Evaluation¶

The research consensus is to run your own evals rather than trust vendor benchmarks.

Offline (deterministic)¶

riptide eval --offline

This runs a deterministic task suite through the full graph and scores:

pass rate
single-vs-swarm routing
guardrail blocking
tool-call validity
a self-learning recall probe (does a repeated task recall a prior lesson?)

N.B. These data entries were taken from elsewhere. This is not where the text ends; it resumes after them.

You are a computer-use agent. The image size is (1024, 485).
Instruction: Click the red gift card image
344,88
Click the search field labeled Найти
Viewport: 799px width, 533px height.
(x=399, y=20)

so behavior is measurable and regressions fail CI (4/4 = 100%).

Against a real model¶

Everything above runs offline with the deterministic DemoGateway. To run against a live LLM, install a gateway extra, set a key, and pick a model:

pip install "riptide-watergraph[litellm]"
export OPENAI_API_KEY=sk-...                    # or ANTHROPIC_API_KEY
export RIPTIDE_WATERGRAPH_MODEL=gpt-4o-mini     # any LiteLLM model string

riptide eval                                    # score the suite against the live model
python examples/real_model_chat.py "What is the capital of France?"
python examples/real_model_eval.py

The live path swaps in LiteLLMGateway wrapped in ResilientGateway (timeouts + retries) — no code change, just env.

In tests¶

tests/test_eval_real.py covers the wiring offline (against a faked LiteLLM boundary) so the 100% coverage gate holds without a key.
tests/test_eval_real_smoke.py is skip-guarded: it runs the full suite end-to-end only when an API key is present, and is skipped in CI.

Library use¶

from riptide_watergraph.evaluation import EvalRunner

report = EvalRunner(offline=True).run()
print(f"{report.n_passed}/{report.n_total} = {report.pass_rate:.0%}")
print(report.modes, report.blocked, report.learning_recall)